WICHITA — Newman University recently announced the formation of a new School of Catholic Studies, which houses theology, diaconate and pastoral ministry programs for undergraduate and graduate students. The new school also includes formation programs for seminarians in the dioceses of Wichita and Little Rock.

In addition to bringing existing programs together “under one roof,” the Newman School of Catholic Studies will provide expansion opportunity for a variety of future program areas. Currently, the school is in the planning stages for a two-year Catholic Studies degree, which will focus on the great books of the Catholic tradition.

Father Joseph Gile, S.T.D., associate professor of theology and priest of the Wichita diocese, has been named dean for the new school.

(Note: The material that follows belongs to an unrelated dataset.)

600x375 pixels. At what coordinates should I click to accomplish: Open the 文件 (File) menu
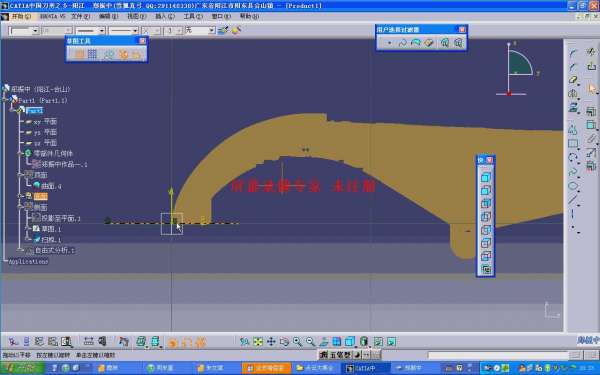click(x=81, y=16)
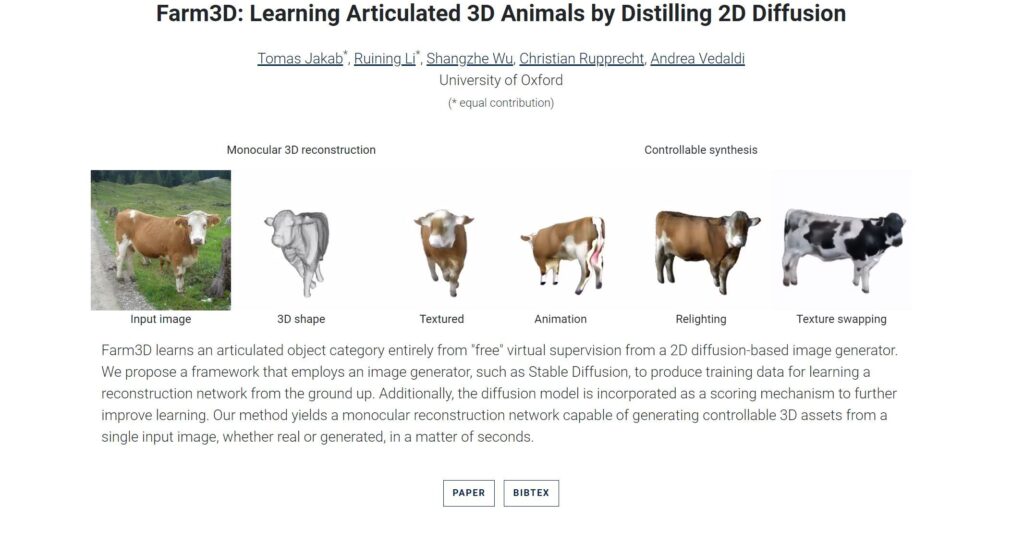This screenshot has width=1024, height=557.
Task: Click the 'University of Oxford' affiliation text
Action: click(501, 80)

Father Gile said creating the school is a great step in continuing to build a solid relationship between the Catholic community and Newman.

Newman and the Diocese of Wichita formed a partnership in 2017, establishing a two-year formation program for its seminarians called the St. Joseph House of Formation. This past year, the program expanded to three years, and this week the diocese announced a fourth year will be added in fall 2019.

Last fall, Newman established a similar association with the Little Rock House of Studies.

This newest partnership began when St. Gregory’s, located near Oklahoma City, had to close its doors.

“When it closed, they came to us asking for Newman to accredit them,” explained Father Gile. “And they also realized the Wichita diocese was starting a house of studies, so it was a perfect opportunity for the two dioceses and Newman University.”

Newman University President Noreen M. Carrocci, Ph.D., is excited about the new school and what it means for the future of Newman and its students.

“Starting the School of Catholic Studies is a natural progression for Newman,” President Carrocci said. “The programs offered in this new school embrace our Catholic identity and rich heritage and we are proud to bring this new academic option to the Wichita community, the region and all other communities we will be serving.”

Bishop Carl A. Kemme added, “Newman University is a great blessing to the Catholic Community of Wichita and beyond.  As the bishop, I enthusiastically support the development of its new School of Catholic Studies, which will help educate students in the richness of our Catholic tradition and to form future priests for the Diocese of Wichita during their college years.  We are grateful for this unique and important partnership.”  

Father Gile believes the new school will be attractive to Catholic students and their families.

“I think there are a lot of parents who would be delighted to have their sons and daughters come to Newman and study alongside the seminarians — to be in class with them, to learn with them,” Father Gile explained. “And with the grounding in Catholic studies and liberal arts here, I think we can immerse students in the richness of the Catholic tradition.”